**Goal of the exercise:** Return each entry below without any alteration.

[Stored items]
------

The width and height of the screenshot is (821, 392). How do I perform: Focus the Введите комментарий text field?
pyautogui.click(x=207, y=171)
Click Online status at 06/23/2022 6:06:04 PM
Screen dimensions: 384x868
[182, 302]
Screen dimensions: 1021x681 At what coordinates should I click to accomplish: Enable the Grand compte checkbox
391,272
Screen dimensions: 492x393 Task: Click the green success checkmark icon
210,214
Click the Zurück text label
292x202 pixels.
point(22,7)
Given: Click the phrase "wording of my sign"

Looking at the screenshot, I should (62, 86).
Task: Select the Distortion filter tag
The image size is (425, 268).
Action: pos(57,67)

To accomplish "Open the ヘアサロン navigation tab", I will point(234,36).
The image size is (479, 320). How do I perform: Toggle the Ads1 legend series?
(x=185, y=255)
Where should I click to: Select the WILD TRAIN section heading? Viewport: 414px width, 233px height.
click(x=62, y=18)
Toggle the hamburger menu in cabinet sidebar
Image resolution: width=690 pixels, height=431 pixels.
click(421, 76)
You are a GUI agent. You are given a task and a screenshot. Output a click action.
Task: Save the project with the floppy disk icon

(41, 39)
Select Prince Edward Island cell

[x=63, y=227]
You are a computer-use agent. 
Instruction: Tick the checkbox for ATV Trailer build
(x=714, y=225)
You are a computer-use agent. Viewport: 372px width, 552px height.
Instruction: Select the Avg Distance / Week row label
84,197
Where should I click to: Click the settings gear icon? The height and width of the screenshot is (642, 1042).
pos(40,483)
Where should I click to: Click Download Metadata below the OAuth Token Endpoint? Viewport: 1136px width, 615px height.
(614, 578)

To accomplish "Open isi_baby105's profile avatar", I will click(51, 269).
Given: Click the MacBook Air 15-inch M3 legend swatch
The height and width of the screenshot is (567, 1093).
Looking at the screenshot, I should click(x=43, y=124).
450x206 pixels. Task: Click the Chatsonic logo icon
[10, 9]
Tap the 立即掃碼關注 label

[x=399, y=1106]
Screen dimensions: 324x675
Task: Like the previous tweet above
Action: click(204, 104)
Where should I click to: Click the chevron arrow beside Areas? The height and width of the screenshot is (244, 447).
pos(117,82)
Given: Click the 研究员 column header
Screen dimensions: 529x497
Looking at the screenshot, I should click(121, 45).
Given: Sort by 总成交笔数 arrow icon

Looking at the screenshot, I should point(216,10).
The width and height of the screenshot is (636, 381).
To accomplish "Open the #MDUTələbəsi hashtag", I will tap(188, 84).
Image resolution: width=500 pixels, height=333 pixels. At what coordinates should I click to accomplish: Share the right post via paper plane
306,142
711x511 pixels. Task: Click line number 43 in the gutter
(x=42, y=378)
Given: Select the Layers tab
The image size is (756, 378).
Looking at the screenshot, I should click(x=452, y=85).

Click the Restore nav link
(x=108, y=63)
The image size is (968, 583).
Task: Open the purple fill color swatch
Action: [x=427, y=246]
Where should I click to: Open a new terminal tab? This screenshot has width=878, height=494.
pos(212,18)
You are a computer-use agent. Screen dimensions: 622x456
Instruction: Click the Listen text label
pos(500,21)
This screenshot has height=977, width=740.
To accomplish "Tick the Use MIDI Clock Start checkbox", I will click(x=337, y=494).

------

**Output:**
The width and height of the screenshot is (821, 392). How do I perform: Focus the Введите комментарий text field?
pyautogui.click(x=207, y=171)
Click Online status at 06/23/2022 6:06:04 PM
Screen dimensions: 384x868
[182, 302]
Screen dimensions: 1021x681 At what coordinates should I click to accomplish: Enable the Grand compte checkbox
391,272
Screen dimensions: 492x393 Task: Click the green success checkmark icon
210,214
Click the Zurück text label
292x202 pixels.
point(22,7)
Given: Click the phrase "wording of my sign"

Looking at the screenshot, I should (62, 86).
Task: Select the Distortion filter tag
The image size is (425, 268).
Action: pos(57,67)

To accomplish "Open the ヘアサロン navigation tab", I will point(234,36).
The image size is (479, 320). How do I perform: Toggle the Ads1 legend series?
(x=185, y=255)
Where should I click to: Select the WILD TRAIN section heading? Viewport: 414px width, 233px height.
click(x=62, y=18)
Toggle the hamburger menu in cabinet sidebar
Image resolution: width=690 pixels, height=431 pixels.
click(421, 76)
You are a GUI agent. You are given a task and a screenshot. Output a click action.
Task: Save the project with the floppy disk icon

(41, 39)
Select Prince Edward Island cell

[x=63, y=227]
You are a computer-use agent. 
Instruction: Tick the checkbox for ATV Trailer build
(x=714, y=225)
You are a computer-use agent. Viewport: 372px width, 552px height.
Instruction: Select the Avg Distance / Week row label
84,197
Where should I click to: Click the settings gear icon? The height and width of the screenshot is (642, 1042).
pos(40,483)
Where should I click to: Click Download Metadata below the OAuth Token Endpoint? Viewport: 1136px width, 615px height.
(614, 578)

To accomplish "Open isi_baby105's profile avatar", I will click(51, 269).
Given: Click the MacBook Air 15-inch M3 legend swatch
The height and width of the screenshot is (567, 1093).
Looking at the screenshot, I should click(x=43, y=124).
450x206 pixels. Task: Click the Chatsonic logo icon
[10, 9]
Tap the 立即掃碼關注 label

[x=399, y=1106]
Screen dimensions: 324x675
Task: Like the previous tweet above
Action: click(204, 104)
Where should I click to: Click the chevron arrow beside Areas? The height and width of the screenshot is (244, 447).
pos(117,82)
Given: Click the 研究员 column header
Screen dimensions: 529x497
Looking at the screenshot, I should click(121, 45).
Given: Sort by 总成交笔数 arrow icon

Looking at the screenshot, I should point(216,10).
The width and height of the screenshot is (636, 381).
To accomplish "Open the #MDUTələbəsi hashtag", I will tap(188, 84).
Image resolution: width=500 pixels, height=333 pixels. At what coordinates should I click to accomplish: Share the right post via paper plane
306,142
711x511 pixels. Task: Click line number 43 in the gutter
(x=42, y=378)
Given: Select the Layers tab
The image size is (756, 378).
Looking at the screenshot, I should click(x=452, y=85).

Click the Restore nav link
(x=108, y=63)
The image size is (968, 583).
Task: Open the purple fill color swatch
Action: [x=427, y=246]
Where should I click to: Open a new terminal tab? This screenshot has width=878, height=494.
pos(212,18)
You are a computer-use agent. Screen dimensions: 622x456
Instruction: Click the Listen text label
pos(500,21)
This screenshot has height=977, width=740.
To accomplish "Tick the Use MIDI Clock Start checkbox", I will click(x=337, y=494).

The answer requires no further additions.